Syria’s prisons hold tens of thousands of detainees. Many have been arbitrarily detained for their participation in peaceful protests or for expressing dissenting political opinion.
Torture and executions account for many of the thousands of deaths among Syrian government detainees, but prisoners also die because of horrific conditions in prisons. Human Rights Watch interviewed former detainees who described conditions in their cells that violated their rights to health and life, and in some cases, amounted to inhuman or degrading treatment or torture.
As one former detainee told Human Rights Watch in 2015:
“If you took pictures of the detainees now, you would see people who looked like those that are in the Caesar photographs, only they would be alive … The ones who died are the lucky ones.”
What is terrifying to consider is that authorities knew of and enforced these conditions by denying detainees adequate food, medical care, sanitation supplies, ventilation, and space.

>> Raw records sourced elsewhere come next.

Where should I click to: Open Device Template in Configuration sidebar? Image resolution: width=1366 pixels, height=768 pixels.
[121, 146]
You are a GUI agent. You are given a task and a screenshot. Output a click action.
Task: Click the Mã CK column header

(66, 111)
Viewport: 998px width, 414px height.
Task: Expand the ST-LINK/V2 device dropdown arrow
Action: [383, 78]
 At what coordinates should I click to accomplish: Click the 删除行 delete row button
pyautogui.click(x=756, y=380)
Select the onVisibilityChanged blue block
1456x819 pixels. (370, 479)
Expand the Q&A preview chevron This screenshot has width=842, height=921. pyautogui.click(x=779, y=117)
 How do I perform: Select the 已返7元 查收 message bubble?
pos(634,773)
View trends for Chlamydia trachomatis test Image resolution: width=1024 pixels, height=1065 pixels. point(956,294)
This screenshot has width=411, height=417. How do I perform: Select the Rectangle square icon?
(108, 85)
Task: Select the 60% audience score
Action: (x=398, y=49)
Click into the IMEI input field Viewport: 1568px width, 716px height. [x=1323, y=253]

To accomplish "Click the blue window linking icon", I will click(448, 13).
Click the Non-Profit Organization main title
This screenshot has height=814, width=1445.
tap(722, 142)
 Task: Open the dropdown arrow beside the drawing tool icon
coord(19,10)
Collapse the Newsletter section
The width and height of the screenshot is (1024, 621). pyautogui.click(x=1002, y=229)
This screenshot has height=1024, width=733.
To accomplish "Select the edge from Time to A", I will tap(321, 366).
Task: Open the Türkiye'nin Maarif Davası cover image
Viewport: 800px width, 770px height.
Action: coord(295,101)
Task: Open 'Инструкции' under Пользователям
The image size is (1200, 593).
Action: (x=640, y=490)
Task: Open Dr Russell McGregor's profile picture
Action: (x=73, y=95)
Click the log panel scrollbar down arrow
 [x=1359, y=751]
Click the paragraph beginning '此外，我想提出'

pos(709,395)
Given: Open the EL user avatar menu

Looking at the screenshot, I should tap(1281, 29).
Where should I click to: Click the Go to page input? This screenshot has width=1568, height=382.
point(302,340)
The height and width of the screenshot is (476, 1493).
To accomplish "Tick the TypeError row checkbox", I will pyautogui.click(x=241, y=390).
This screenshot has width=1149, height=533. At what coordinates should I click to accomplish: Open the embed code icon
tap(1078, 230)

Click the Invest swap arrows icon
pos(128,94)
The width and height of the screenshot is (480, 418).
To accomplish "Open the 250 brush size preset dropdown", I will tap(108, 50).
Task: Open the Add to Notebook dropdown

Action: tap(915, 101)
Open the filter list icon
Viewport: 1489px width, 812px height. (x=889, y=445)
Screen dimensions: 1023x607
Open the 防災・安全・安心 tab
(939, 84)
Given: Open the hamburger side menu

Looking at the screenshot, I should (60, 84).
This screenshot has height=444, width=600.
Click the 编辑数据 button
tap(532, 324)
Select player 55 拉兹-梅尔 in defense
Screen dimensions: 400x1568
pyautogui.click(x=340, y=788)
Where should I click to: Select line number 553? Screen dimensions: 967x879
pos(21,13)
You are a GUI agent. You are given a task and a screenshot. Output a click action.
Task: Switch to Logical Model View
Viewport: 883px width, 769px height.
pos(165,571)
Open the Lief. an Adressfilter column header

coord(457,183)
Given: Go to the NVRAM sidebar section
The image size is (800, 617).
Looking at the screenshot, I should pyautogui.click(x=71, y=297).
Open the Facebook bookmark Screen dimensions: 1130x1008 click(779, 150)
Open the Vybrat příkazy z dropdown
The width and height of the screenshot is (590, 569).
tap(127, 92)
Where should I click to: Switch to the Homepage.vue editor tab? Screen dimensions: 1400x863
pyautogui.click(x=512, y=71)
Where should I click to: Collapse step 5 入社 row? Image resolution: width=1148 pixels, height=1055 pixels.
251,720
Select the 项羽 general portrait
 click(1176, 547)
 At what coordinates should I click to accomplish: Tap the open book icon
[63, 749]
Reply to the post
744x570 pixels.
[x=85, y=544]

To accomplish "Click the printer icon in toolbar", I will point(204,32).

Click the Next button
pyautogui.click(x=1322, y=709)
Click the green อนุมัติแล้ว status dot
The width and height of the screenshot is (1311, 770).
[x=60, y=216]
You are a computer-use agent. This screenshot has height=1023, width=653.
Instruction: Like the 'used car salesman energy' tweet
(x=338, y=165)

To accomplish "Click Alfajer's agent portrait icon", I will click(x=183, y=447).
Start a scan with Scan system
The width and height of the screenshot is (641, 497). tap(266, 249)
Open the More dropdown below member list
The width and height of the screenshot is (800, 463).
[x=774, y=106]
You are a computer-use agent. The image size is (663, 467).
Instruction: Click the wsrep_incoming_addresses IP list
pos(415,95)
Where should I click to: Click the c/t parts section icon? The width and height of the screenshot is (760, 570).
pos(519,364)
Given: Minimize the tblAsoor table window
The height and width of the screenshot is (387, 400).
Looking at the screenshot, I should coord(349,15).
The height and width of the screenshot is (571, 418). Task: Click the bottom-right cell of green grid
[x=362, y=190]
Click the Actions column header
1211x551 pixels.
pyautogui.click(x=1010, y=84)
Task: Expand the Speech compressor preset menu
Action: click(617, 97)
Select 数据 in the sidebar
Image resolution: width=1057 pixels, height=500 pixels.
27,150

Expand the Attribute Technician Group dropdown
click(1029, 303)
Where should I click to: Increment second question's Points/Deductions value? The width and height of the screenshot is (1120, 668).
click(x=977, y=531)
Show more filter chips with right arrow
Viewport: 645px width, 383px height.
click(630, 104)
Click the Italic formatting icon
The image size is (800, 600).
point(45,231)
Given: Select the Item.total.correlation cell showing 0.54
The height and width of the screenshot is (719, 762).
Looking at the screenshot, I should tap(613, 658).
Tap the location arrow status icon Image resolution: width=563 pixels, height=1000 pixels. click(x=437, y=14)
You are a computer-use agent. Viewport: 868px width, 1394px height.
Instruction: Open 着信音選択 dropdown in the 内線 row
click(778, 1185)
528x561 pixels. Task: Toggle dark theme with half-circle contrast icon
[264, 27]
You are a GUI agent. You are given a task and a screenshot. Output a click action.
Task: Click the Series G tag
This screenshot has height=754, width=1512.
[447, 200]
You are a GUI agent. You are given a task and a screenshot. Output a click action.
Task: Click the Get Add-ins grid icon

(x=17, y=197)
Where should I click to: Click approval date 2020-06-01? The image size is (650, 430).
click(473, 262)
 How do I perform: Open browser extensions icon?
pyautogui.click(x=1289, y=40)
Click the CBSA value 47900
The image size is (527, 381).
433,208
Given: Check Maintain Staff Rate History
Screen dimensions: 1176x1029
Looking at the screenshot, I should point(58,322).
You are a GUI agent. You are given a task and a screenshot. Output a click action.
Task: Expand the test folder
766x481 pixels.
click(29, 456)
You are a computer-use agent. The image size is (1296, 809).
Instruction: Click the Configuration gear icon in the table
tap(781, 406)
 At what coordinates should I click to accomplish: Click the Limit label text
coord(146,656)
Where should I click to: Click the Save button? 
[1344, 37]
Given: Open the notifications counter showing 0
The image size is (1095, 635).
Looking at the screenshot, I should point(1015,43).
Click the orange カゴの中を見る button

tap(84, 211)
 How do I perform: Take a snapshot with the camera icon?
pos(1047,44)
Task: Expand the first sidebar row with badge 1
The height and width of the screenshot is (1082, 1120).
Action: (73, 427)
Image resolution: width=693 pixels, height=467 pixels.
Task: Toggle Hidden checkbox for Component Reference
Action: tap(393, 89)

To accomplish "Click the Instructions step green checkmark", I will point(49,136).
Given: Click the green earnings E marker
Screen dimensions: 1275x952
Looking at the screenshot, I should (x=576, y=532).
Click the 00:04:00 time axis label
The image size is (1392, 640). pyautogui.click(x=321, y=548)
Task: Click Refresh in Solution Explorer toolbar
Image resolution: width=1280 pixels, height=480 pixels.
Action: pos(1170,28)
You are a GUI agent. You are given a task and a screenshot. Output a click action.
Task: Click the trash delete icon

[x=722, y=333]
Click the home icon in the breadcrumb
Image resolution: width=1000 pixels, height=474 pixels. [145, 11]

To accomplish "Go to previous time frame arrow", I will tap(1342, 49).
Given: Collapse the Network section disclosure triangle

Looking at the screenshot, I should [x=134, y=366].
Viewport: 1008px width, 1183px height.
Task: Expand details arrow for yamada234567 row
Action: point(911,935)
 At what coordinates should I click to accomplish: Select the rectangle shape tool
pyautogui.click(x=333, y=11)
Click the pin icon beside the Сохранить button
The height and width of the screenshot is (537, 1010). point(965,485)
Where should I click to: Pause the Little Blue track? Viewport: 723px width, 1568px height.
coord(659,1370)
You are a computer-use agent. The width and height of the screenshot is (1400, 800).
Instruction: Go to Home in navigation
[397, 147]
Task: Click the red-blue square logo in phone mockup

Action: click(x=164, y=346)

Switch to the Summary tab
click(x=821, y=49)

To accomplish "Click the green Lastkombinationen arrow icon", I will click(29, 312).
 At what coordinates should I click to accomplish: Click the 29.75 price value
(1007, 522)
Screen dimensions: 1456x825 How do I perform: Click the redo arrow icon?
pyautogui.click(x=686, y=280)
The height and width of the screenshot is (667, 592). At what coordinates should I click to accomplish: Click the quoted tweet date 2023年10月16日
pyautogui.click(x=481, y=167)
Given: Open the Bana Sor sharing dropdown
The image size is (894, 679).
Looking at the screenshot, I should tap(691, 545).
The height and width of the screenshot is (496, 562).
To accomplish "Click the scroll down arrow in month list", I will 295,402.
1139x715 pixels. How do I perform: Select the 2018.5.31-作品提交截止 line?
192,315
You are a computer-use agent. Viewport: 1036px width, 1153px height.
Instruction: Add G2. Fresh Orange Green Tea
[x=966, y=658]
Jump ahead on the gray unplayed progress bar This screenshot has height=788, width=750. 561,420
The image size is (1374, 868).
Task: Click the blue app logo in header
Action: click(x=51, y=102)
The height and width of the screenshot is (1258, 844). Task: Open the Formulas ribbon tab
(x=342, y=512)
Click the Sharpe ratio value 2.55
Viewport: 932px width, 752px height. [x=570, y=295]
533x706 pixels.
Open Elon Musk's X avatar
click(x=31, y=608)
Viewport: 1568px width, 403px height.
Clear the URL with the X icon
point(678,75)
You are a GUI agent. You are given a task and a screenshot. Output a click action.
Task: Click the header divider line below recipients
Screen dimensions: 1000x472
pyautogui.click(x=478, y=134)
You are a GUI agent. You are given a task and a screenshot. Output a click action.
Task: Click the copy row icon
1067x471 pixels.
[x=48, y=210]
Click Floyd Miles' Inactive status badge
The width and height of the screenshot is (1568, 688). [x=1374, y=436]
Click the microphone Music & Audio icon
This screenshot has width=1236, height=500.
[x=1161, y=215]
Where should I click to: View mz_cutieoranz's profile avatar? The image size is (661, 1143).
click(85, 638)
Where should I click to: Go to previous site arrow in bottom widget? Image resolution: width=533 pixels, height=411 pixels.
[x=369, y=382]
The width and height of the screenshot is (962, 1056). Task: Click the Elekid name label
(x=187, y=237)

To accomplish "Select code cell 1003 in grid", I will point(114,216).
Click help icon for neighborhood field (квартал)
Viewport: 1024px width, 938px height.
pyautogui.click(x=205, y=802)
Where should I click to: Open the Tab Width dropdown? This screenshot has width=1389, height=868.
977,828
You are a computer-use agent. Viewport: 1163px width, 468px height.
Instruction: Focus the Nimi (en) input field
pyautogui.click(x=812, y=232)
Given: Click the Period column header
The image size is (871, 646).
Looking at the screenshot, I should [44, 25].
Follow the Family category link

This aligns with what we know of the Syrian government’s abusive practices towards detainees, including widespread and systemic torture, mistreatment, and sexual violence.
Despite numerous calls over the years to free arbitrarily imprisoned Syrians, stop torture, and improve conditions in detention facilities, little has changed.
The Syrian government maintains that there have been no confirmed cases of coronavirus in Syria thus far. But its neighbors have all reported cases and it is clear how catastrophic even one case in Syria’s overcrowded prisons would be.
The rest of the world is taking extensive precautionary measures to prevent the virus from spreading. The Syrian government itself announced a number of actions designed to be pre-emptive, but of course, those measures do not reach the most vulnerable.
This is why it falls to humanitarian organizations and United Nations agencies to urgently press for access to formal and informal detention facilities, to provide detainees with life-saving assistance. The Syrian government certainly won’t.